## Assigned task:
Only the lines from the line holding "Task: Open the AWS home via the AWS logo" through the final line of the entries below are to be returned, exactly as they stand.

• • • • • • •

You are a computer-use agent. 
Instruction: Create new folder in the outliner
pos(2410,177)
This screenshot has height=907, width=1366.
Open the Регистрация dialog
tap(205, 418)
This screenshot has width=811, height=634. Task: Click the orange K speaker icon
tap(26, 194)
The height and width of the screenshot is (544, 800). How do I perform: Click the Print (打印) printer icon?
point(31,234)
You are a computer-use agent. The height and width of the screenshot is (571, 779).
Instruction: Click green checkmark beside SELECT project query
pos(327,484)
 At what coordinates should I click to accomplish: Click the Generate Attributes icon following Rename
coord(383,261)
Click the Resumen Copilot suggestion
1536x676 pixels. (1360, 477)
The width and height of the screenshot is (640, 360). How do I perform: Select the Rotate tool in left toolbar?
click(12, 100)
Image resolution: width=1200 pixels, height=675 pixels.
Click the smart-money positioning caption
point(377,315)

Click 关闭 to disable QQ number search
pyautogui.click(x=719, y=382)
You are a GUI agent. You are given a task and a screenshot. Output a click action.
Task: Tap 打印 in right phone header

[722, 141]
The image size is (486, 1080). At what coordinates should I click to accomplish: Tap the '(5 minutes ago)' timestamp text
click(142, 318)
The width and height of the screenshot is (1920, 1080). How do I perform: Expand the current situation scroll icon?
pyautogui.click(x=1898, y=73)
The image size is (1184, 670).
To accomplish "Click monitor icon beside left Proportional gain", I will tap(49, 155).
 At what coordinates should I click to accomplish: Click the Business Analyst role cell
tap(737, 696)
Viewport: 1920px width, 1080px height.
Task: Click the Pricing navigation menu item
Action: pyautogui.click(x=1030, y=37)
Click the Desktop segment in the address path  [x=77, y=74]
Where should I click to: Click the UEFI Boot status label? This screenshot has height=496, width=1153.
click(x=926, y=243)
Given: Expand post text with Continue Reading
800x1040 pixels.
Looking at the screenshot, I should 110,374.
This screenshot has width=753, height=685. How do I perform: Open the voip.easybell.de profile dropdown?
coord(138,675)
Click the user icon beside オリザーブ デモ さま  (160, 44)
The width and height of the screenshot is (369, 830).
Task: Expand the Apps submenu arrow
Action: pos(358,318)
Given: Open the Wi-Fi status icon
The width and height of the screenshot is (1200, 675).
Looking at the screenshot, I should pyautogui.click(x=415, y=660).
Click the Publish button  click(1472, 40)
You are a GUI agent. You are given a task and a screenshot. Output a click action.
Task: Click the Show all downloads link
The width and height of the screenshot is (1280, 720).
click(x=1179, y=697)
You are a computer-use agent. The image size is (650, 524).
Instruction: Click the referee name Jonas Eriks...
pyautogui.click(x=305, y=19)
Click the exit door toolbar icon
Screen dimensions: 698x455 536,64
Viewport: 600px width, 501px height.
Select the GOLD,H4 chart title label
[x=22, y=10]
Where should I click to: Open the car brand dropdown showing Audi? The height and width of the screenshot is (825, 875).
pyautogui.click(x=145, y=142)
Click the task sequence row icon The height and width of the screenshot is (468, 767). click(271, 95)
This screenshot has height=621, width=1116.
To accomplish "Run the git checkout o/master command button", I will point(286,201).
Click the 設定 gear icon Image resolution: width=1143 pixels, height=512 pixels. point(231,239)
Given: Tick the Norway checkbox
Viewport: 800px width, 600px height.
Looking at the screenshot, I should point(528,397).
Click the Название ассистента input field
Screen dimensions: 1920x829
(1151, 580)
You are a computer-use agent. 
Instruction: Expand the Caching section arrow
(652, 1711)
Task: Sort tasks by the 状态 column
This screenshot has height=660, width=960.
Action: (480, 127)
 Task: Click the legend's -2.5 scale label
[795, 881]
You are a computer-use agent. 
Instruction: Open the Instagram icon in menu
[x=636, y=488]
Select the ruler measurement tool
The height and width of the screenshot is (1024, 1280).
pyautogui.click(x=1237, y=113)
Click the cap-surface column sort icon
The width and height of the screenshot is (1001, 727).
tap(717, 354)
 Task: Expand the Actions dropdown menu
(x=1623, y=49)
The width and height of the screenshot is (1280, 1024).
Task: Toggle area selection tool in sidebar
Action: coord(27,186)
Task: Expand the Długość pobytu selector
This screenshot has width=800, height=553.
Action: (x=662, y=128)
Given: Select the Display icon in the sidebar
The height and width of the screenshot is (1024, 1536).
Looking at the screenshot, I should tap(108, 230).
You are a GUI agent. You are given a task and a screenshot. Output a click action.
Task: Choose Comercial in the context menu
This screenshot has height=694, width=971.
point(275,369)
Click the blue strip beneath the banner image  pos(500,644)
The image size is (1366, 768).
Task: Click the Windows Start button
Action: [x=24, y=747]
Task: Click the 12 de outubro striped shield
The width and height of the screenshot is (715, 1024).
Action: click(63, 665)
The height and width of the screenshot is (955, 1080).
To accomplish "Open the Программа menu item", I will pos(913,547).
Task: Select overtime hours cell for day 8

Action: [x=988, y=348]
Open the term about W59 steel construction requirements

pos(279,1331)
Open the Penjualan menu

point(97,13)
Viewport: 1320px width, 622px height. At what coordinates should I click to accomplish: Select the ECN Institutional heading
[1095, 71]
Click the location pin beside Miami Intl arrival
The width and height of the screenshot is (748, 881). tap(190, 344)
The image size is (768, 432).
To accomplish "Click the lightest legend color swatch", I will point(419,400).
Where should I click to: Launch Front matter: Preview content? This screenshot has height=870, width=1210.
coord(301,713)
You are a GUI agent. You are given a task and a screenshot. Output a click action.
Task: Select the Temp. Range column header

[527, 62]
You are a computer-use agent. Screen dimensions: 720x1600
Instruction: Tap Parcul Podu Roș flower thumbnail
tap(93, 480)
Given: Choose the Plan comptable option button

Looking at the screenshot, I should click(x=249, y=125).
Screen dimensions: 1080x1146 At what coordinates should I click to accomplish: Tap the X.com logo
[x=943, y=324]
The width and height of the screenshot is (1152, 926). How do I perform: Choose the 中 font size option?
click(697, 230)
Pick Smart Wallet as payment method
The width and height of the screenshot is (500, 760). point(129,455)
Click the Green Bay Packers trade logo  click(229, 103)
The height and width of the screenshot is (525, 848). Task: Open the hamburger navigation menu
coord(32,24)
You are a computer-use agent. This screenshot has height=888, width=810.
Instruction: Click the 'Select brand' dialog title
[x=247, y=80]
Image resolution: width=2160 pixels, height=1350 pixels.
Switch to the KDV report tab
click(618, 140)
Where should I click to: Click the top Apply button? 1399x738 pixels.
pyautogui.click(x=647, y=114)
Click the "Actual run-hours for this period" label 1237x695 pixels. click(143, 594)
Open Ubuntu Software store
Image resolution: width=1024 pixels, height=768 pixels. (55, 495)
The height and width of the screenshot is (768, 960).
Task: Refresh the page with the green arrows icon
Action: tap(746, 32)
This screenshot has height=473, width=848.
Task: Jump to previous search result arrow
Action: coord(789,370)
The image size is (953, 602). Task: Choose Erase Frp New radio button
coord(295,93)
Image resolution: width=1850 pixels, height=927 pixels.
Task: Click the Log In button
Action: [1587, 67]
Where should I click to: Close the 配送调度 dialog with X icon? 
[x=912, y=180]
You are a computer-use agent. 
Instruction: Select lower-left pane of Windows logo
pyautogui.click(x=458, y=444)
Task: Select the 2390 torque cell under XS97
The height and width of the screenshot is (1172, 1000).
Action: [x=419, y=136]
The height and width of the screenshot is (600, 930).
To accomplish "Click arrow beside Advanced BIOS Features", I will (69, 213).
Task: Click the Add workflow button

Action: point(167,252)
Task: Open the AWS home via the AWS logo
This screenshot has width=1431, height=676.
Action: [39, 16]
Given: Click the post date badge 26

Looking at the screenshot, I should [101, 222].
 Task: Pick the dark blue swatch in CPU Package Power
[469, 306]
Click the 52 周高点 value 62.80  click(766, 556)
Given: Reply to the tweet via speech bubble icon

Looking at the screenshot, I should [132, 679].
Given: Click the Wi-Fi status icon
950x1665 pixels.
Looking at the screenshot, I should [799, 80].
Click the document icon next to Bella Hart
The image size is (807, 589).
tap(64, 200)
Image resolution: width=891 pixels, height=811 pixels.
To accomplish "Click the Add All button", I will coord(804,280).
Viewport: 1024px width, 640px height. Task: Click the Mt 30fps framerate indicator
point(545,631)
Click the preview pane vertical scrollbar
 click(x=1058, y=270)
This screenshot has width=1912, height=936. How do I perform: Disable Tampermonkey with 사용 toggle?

• • • • • • •

## Written response:
Task: Open the AWS home via the AWS logo
This screenshot has width=1431, height=676.
Action: [39, 16]
Given: Click the post date badge 26

Looking at the screenshot, I should [101, 222].
 Task: Pick the dark blue swatch in CPU Package Power
[469, 306]
Click the 52 周高点 value 62.80  click(766, 556)
Given: Reply to the tweet via speech bubble icon

Looking at the screenshot, I should [132, 679].
Given: Click the Wi-Fi status icon
950x1665 pixels.
Looking at the screenshot, I should [799, 80].
Click the document icon next to Bella Hart
The image size is (807, 589).
tap(64, 200)
Image resolution: width=891 pixels, height=811 pixels.
To accomplish "Click the Add All button", I will coord(804,280).
Viewport: 1024px width, 640px height. Task: Click the Mt 30fps framerate indicator
point(545,631)
Click the preview pane vertical scrollbar
 click(x=1058, y=270)
This screenshot has width=1912, height=936. How do I perform: Disable Tampermonkey with 사용 toggle?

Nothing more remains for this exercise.